Task directions:
Nothing in the data may be omitted; output it all verbatim.

Source material:

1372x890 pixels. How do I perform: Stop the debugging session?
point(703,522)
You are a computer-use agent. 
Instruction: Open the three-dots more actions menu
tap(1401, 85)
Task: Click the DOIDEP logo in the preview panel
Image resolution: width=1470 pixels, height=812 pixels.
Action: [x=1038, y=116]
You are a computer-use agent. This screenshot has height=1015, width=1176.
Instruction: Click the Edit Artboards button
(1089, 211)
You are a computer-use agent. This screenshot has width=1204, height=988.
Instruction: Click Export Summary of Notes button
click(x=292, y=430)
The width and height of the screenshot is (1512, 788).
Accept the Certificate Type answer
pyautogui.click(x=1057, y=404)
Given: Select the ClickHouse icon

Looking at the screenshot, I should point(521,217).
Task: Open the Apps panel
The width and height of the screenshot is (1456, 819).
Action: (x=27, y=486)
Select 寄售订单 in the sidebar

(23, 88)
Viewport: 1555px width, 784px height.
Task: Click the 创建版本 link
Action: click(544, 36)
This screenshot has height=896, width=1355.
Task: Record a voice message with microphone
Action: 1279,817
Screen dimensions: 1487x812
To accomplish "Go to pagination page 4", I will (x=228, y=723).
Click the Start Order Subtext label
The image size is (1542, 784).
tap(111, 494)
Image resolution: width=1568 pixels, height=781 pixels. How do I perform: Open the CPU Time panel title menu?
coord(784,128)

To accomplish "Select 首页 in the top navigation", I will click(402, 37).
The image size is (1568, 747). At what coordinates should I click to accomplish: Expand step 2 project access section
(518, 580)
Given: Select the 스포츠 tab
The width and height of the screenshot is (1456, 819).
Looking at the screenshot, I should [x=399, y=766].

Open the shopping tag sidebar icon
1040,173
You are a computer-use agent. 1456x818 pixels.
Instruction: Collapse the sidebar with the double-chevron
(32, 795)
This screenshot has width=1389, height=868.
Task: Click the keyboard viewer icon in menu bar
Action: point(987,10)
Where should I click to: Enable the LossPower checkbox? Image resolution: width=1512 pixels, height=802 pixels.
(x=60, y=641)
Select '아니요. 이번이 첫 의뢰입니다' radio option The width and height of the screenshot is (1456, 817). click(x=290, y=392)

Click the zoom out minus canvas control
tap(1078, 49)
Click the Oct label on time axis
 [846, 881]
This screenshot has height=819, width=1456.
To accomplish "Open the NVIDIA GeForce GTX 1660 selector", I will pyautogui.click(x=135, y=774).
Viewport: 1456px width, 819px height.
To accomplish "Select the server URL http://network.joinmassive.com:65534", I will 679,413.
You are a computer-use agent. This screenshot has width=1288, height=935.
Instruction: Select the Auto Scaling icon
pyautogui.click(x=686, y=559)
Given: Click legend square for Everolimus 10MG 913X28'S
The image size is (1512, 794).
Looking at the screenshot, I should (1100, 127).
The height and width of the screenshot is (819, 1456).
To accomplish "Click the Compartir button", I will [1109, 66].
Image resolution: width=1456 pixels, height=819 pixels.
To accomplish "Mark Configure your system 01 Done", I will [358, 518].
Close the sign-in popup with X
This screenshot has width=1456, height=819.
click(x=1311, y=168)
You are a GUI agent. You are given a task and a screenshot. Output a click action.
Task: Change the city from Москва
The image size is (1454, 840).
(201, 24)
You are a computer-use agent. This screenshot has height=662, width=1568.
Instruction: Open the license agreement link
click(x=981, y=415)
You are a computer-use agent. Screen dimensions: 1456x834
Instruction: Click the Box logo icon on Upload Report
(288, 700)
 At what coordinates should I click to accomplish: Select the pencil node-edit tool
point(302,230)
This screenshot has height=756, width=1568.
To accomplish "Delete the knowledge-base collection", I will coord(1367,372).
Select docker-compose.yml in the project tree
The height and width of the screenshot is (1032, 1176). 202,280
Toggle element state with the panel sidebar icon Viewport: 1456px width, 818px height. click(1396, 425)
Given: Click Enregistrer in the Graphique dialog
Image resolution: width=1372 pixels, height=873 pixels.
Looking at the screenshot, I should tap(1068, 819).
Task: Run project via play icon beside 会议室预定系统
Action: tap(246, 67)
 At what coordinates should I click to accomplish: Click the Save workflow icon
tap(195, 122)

Written answer:
1372x890 pixels. How do I perform: Stop the debugging session?
point(703,522)
You are a computer-use agent. 
Instruction: Open the three-dots more actions menu
tap(1401, 85)
Task: Click the DOIDEP logo in the preview panel
Image resolution: width=1470 pixels, height=812 pixels.
Action: [x=1038, y=116]
You are a computer-use agent. This screenshot has height=1015, width=1176.
Instruction: Click the Edit Artboards button
(1089, 211)
You are a computer-use agent. This screenshot has width=1204, height=988.
Instruction: Click Export Summary of Notes button
click(x=292, y=430)
The width and height of the screenshot is (1512, 788).
Accept the Certificate Type answer
pyautogui.click(x=1057, y=404)
Given: Select the ClickHouse icon

Looking at the screenshot, I should point(521,217).
Task: Open the Apps panel
The width and height of the screenshot is (1456, 819).
Action: (x=27, y=486)
Select 寄售订单 in the sidebar

(23, 88)
Viewport: 1555px width, 784px height.
Task: Click the 创建版本 link
Action: click(544, 36)
This screenshot has height=896, width=1355.
Task: Record a voice message with microphone
Action: 1279,817
Screen dimensions: 1487x812
To accomplish "Go to pagination page 4", I will (x=228, y=723).
Click the Start Order Subtext label
The image size is (1542, 784).
tap(111, 494)
Image resolution: width=1568 pixels, height=781 pixels. How do I perform: Open the CPU Time panel title menu?
coord(784,128)

To accomplish "Select 首页 in the top navigation", I will click(402, 37).
The image size is (1568, 747). At what coordinates should I click to accomplish: Expand step 2 project access section
(518, 580)
Given: Select the 스포츠 tab
The width and height of the screenshot is (1456, 819).
Looking at the screenshot, I should [x=399, y=766].

Open the shopping tag sidebar icon
1040,173
You are a computer-use agent. 1456x818 pixels.
Instruction: Collapse the sidebar with the double-chevron
(32, 795)
This screenshot has width=1389, height=868.
Task: Click the keyboard viewer icon in menu bar
Action: point(987,10)
Where should I click to: Enable the LossPower checkbox? Image resolution: width=1512 pixels, height=802 pixels.
(x=60, y=641)
Select '아니요. 이번이 첫 의뢰입니다' radio option The width and height of the screenshot is (1456, 817). click(x=290, y=392)

Click the zoom out minus canvas control
tap(1078, 49)
Click the Oct label on time axis
 [846, 881]
This screenshot has height=819, width=1456.
To accomplish "Open the NVIDIA GeForce GTX 1660 selector", I will pyautogui.click(x=135, y=774).
Viewport: 1456px width, 819px height.
To accomplish "Select the server URL http://network.joinmassive.com:65534", I will 679,413.
You are a computer-use agent. This screenshot has width=1288, height=935.
Instruction: Select the Auto Scaling icon
pyautogui.click(x=686, y=559)
Given: Click legend square for Everolimus 10MG 913X28'S
The image size is (1512, 794).
Looking at the screenshot, I should (1100, 127).
The height and width of the screenshot is (819, 1456).
To accomplish "Click the Compartir button", I will [1109, 66].
Image resolution: width=1456 pixels, height=819 pixels.
To accomplish "Mark Configure your system 01 Done", I will [358, 518].
Close the sign-in popup with X
This screenshot has width=1456, height=819.
click(x=1311, y=168)
You are a GUI agent. You are given a task and a screenshot. Output a click action.
Task: Change the city from Москва
The image size is (1454, 840).
(201, 24)
You are a computer-use agent. This screenshot has height=662, width=1568.
Instruction: Open the license agreement link
click(x=981, y=415)
You are a computer-use agent. Screen dimensions: 1456x834
Instruction: Click the Box logo icon on Upload Report
(288, 700)
 At what coordinates should I click to accomplish: Select the pencil node-edit tool
point(302,230)
This screenshot has height=756, width=1568.
To accomplish "Delete the knowledge-base collection", I will coord(1367,372).
Select docker-compose.yml in the project tree
The height and width of the screenshot is (1032, 1176). 202,280
Toggle element state with the panel sidebar icon Viewport: 1456px width, 818px height. click(1396, 425)
Given: Click Enregistrer in the Graphique dialog
Image resolution: width=1372 pixels, height=873 pixels.
Looking at the screenshot, I should tap(1068, 819).
Task: Run project via play icon beside 会议室预定系统
Action: tap(246, 67)
 At what coordinates should I click to accomplish: Click the Save workflow icon
tap(195, 122)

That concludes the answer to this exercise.